Cultura

História do ogre

28 outubro 2018 23:00

Vencedor do Prémio Renaudot em 2017, o romance de Olivier Guez acompanha a vida clandestina (na América do Sul) e o ocaso de Mengele, um dos maiores monstros do século XX

28 outubro 2018 23:00

Josef Mengele, o médico torcionário de Auschwitz, no seu uniforme das SS, à janela de um comboio, perto do final da II Guerra Mundial

Josef Mengele, o médico torcionário de Auschwitz, no seu uniforme das SS, à janela de um comboio, perto do final da II Guerra Mundial

foto hulton archive/getty images

Esta imagem de Josef Mengele, o médico de Auschwitz, paira como uma assombração sobre o livro de Olivier Guez — uma obra que se apresenta como romance, mas um romance não ficcional, que nunca se afasta da realidade histórica, antes utiliza os instrumentos da narrativa romanesca para tentar dar sentido às muitas zonas de sombra da biografia de Mengele, no período compreendido entre o fim da II Guerra Mundial e a sua morte, mais de três décadas depois, em 1979. O horror surge em flashes, acendendo momentaneamente no espírito do leitor imagens que já lá estavam, breves lampejos das trevas. Mas este não é um livro sobre o Holocausto. Nem sobre a tão evocada banalidade do mal. Quando muito, é uma aproximação à maldade absoluta que pode existir num homem banal.

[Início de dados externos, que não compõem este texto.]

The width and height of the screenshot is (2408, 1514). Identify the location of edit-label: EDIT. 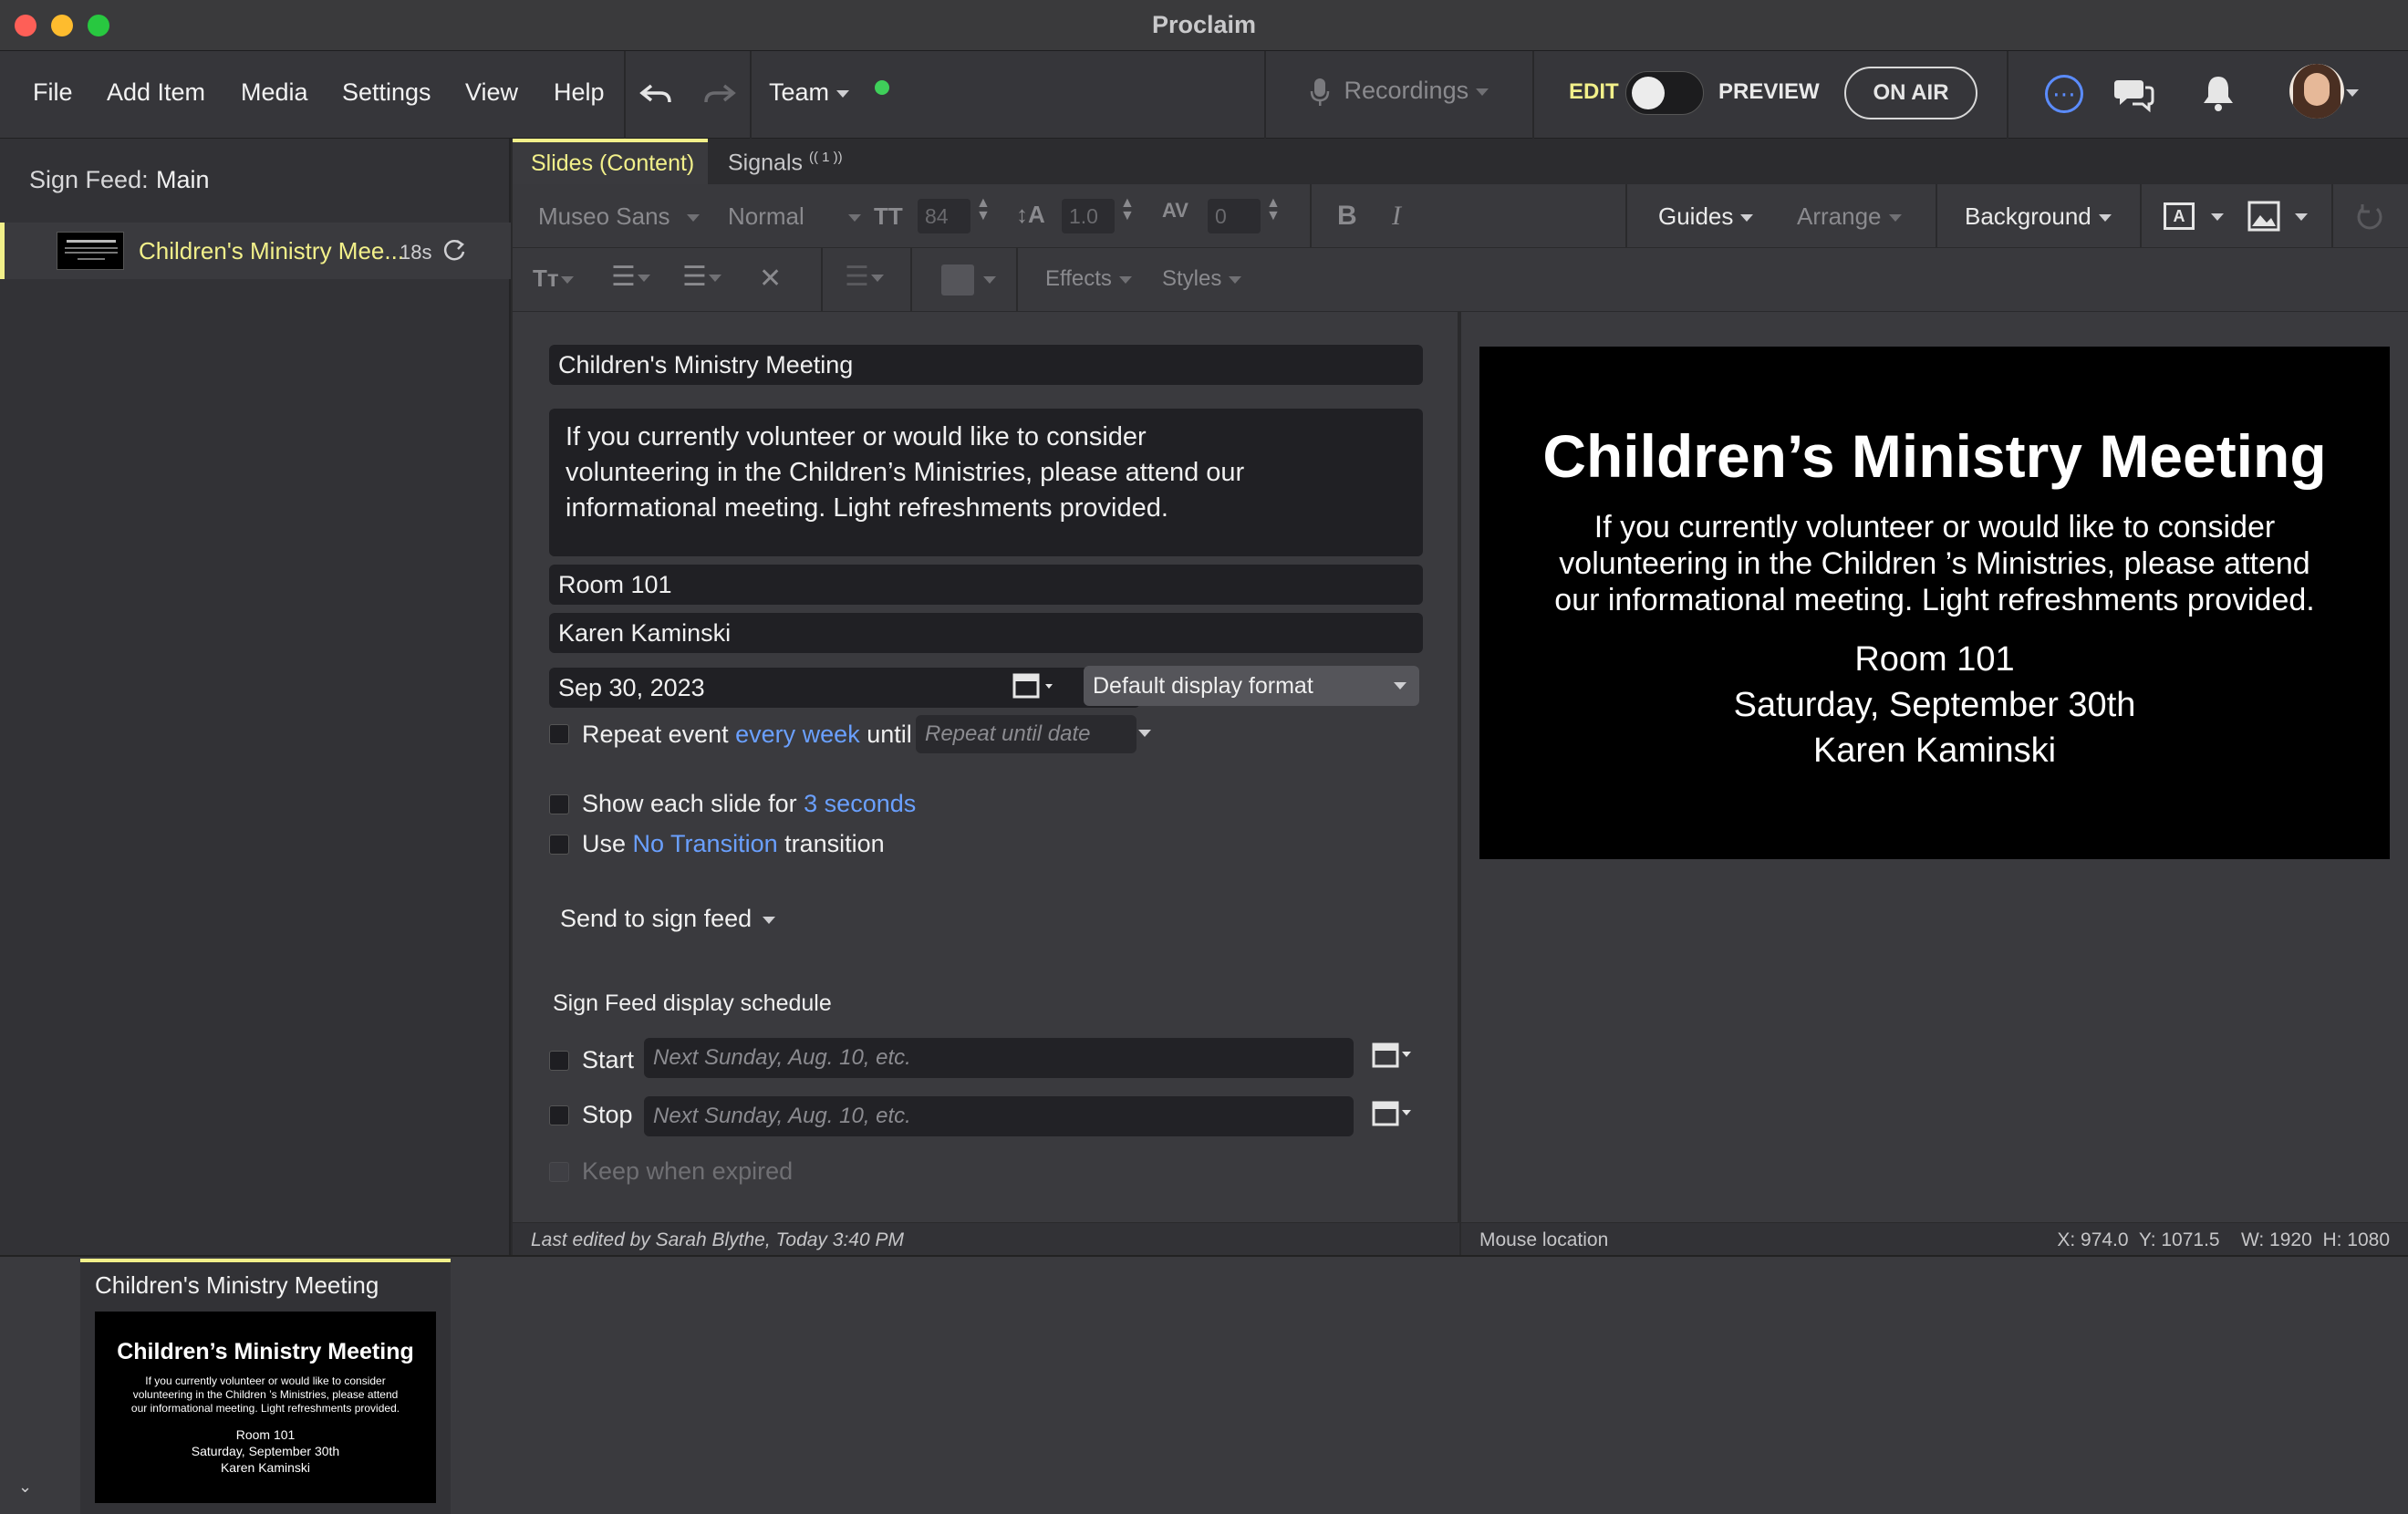
(1594, 91).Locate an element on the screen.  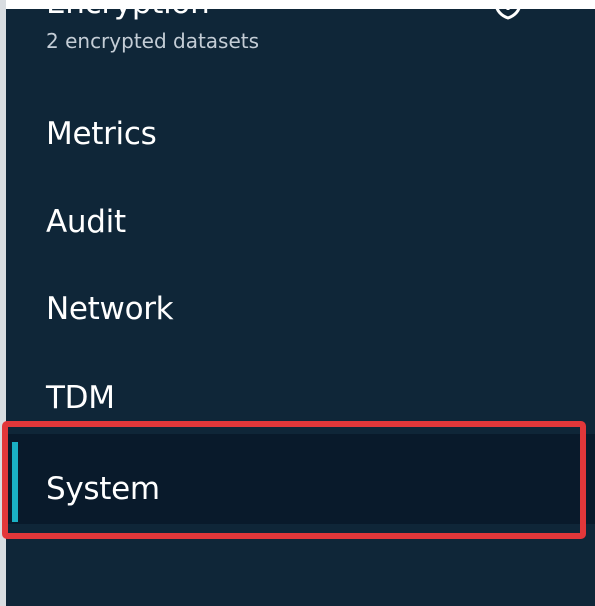
sidebar-item-metrics: Metrics is located at coordinates (300, 134).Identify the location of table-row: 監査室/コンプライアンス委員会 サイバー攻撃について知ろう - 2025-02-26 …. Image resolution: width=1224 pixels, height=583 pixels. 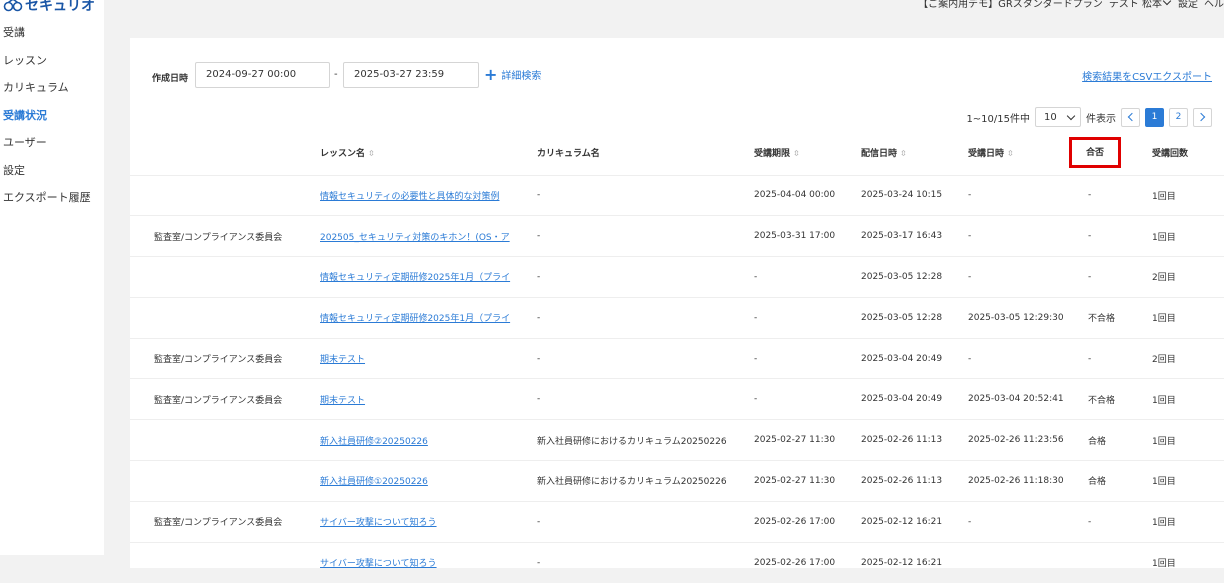
(677, 522).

Um homem que conseguiu escapar, como centenas de outros compatriotas e correligionários, para a América do Sul. “O Desaparecimento de Josef Mengele” começa precisamente com a chegada do médico, sob um nome falso (Helmut Gregor), a Buenos Aires. Com dinheiro e uma rede de contactos, ele integra-se sem grande dificuldade numa sociedade que decidiu acolher os “detritos da História”, abrindo-se a muitos nazis e outros fascistas, de quem se esperava que ajudassem a economia argentina a crescer, com o seu conhecimento tecnológico sobre barragens, mísseis e centrais nucleares. Era o tempo do casal Perón, Juan e Evita, “um urso com um uniforme de opereta e um pardal coberto de joias”. Um duo messiânico, que oferecia um justicialismo salvífico às multidões de descamisados, prometendo triunfar onde a Alemanha e a Itália haviam fracassado.

Mengele, porém, nunca se chega a sentir em casa. Mesmo do outro lado do mundo, obliterando a sua identidade, os fugitivos nunca estão completamente a salvo. Que o diga Eichmann, raptado pelos serviços secretos israelitas (acabaria na forca, depois do célebre julgamento em Jerusalém), ou, muito mais tarde, Klaus Barbie, o “carniceiro de Lyon”, extraditado da Bolívia para França, onde foi condenado a prisão perpétua. Ao contrário destes “monstros”, Mengele escapou sempre às perseguições da Mossad, bem como aos cercos de Simon Wiesenthal e outros ‘caçadores de nazis’. Como? Eis o mistério que Guez tenta compreender, enquanto narra a fuga de Josef para o Paraguai e, depois, para o Brasil.

Grande parte do romance consiste na descrição de uma vida suspensa, em lugares remotos, quintas isoladas ou favelas miseráveis. Mengele mora durante anos com uma família húngara, num clima de tensão permanente. Paranoico, passa o tempo numa torre de vigia, “em traje de apicultor e com uns binóculos Zeiss ao pescoço”, controlando as estradas e os carros que se aproximam, enquanto ouve, “melancólico ou sonolento”, óperas de Wagner ou cantatas de Bach no gira-discos. É uma existência triste, fechada numa “masmorra aberta para o infinito e longe dos homens”, mas que não altera a natureza de Josef. Ele nunca deixa de ser o que sempre foi: medíocre, arrogante, egocêntrico. Um ser amoral, incapaz de arrependimento ou remorso. Perto do fim, quando se reencontra com o filho, que não via há décadas, e este lhe pergunta sobre o que fez em Auschwitz, responde: “O meu dever de soldado da ciência alemã: proteger a comunidade orgânica biológica, purificar o sangue, desembaraçá-lo de corpos estranhos.”

Guez narra esta trajetória de fuga e decadência no tom certo: seco, quase clínico, destituído de pathos. O abismo da cegueira ideológica e do vazio moral, materializado nos gestos, pensamentos e ações de Mengele, é eloquente por si mesmo. E não deve ser esquecido, sobretudo num tempo em que o fascismo, com outras roupagens, volta a levantar a cabeça. “A cada duas ou três gerações, quando a memória estiola e as últimas testemunhas das chacinas passadas desaparecem, a razão eclipsa-se e surgem homens que voltam a espalhar o mal.”